Nutella Mini Donut
Hazelnuts are one of the greatest complements to chocolate, but they are incredibly hard to find anytime besides the holidays. Thankfully, Nutella—the perfect combination of hazelnut and chocolate in a delicious spread—is available year round.
These Nutella Mini Donuts are the perfect way to serve up a scrumptious dose of your favorite chocolate hazelnut spread!
INGREDIENTS
- 1 cup all purpose flour
- 2 teaspoons baking powder
- 1⁄4 teaspoon salt
- 1⁄4 cup Nutella
- 1⁄2 cup granulated sugar
- 1 large egg
- 3⁄4 cup whole milk
- 2 tablespoons vegetable oil
FOR FROSTING
- 2 tablespoons Nutella
- 1⁄2 cup powdered sugar
- 1 tablespoon whole milk
How to make
- If using an electric donut maker, preheat according to manufacturer’s instructions.
- If using donut pans, preheat oven to 350°F and grease donut pans.
- In a small bowl, whisk together flour, baking powder, and salt. Set aside.

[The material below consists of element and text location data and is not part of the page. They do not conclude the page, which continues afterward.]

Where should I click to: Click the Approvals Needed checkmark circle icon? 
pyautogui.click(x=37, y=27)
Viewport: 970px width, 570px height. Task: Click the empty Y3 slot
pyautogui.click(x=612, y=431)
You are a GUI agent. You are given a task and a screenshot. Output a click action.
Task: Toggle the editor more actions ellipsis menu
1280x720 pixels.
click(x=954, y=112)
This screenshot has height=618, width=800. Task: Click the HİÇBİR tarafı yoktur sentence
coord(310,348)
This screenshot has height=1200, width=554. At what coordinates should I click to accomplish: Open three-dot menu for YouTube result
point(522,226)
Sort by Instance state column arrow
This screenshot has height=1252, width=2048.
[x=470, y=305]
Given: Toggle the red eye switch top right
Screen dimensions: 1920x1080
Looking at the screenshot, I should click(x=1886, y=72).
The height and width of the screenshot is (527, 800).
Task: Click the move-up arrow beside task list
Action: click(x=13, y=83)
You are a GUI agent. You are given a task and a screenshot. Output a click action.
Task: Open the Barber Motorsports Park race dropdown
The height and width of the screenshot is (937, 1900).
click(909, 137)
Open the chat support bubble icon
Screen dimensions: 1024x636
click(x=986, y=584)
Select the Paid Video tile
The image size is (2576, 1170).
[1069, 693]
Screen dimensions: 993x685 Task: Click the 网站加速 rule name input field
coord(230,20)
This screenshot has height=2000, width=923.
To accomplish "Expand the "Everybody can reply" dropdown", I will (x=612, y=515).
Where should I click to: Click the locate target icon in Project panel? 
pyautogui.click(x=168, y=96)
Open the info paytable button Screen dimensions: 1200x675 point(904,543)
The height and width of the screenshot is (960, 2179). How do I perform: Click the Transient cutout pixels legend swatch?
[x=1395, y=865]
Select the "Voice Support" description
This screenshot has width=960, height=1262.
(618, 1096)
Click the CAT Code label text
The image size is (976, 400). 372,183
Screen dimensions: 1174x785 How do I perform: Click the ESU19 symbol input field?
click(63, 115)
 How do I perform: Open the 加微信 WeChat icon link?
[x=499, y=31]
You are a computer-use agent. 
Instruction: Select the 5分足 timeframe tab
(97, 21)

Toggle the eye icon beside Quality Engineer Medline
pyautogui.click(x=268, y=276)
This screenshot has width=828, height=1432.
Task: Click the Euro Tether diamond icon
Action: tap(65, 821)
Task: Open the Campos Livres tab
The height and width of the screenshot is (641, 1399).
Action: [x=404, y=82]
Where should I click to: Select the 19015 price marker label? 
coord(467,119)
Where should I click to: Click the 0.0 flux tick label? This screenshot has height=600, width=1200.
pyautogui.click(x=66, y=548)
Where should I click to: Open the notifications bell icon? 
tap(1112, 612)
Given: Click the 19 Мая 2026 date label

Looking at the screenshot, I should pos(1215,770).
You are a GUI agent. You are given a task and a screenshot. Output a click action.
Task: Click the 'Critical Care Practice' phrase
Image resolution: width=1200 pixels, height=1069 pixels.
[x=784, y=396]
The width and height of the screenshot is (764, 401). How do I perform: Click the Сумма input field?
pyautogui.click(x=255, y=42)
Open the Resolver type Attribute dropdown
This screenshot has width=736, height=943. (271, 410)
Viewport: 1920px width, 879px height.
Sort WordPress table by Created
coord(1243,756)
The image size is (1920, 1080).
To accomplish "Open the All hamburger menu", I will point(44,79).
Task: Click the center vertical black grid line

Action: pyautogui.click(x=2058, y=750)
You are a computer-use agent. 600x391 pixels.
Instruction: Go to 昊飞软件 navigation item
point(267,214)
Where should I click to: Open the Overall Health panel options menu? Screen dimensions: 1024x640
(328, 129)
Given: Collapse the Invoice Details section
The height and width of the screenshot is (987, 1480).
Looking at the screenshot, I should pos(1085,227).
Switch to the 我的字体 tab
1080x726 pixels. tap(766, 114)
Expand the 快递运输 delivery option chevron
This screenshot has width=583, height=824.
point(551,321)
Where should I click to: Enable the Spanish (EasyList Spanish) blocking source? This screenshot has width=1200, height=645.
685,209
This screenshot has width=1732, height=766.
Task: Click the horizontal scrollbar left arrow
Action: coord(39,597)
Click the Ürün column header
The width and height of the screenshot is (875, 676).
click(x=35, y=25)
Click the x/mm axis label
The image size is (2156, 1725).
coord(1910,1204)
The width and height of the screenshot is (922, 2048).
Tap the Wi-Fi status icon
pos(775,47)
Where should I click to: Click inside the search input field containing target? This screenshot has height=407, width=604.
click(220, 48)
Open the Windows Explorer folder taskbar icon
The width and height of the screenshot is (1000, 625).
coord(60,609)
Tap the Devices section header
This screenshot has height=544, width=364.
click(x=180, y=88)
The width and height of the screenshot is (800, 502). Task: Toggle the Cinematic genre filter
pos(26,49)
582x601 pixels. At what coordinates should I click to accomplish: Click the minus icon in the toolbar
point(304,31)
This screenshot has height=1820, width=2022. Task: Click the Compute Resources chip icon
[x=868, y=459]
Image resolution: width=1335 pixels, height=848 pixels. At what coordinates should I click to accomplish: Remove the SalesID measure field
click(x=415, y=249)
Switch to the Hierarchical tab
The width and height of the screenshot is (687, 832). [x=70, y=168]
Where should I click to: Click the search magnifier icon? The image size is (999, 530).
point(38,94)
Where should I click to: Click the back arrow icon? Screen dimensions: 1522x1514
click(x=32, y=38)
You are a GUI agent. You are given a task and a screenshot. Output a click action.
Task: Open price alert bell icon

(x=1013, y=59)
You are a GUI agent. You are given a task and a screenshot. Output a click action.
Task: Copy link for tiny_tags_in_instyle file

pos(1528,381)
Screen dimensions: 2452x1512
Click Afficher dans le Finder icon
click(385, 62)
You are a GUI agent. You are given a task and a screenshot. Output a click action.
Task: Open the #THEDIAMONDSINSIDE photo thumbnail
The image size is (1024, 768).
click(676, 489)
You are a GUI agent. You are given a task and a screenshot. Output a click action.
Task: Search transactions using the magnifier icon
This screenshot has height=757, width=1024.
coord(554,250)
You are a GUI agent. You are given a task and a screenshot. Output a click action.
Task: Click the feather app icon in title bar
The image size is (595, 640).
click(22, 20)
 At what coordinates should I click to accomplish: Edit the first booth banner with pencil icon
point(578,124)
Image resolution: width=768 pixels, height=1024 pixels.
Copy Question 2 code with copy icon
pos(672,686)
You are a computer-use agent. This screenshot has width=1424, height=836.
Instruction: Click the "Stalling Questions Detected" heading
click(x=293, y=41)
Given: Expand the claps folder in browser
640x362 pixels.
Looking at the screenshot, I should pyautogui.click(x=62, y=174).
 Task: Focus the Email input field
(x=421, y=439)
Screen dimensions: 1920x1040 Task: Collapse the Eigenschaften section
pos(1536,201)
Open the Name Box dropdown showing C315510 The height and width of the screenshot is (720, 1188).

- In a medium bowl, cream together Nutella and sugar. Carefully add egg, milk, and oil, mixing until thoroughly combined.
- Then, alternating the flour mixture and milk, combine all ingredients until there are no lumps.
- If using mini donut pans: Carefully fill each donut indentation 3⁄4 full. Bake for 7–9 minutes or until donuts spring back when touched. Remove from oven, transfer to a cooling rack, and let cool completely.
- If using an electric mini donut maker: Carefully fill each donut indentation 3⁄4 full. Bake according to manufacturer’s instructions or until the donuts spring back when touched. Transfer donuts to a cooling rack and let cool completely.
- Place wax paper under a wire rack to collect any drippings for an easy cleanup. Then, in a small bowl, whisk together Nutella and powdered sugar. Slowly add milk, whisking constantly, until you get a smooth frosting.
- Dip the top of each donut into the frosting and transfer to a wire rack. Let frosting set for 5 minutes and then serve. Donuts can be refrigerated in an airtight container for up to 3 days but are best when eaten fresh.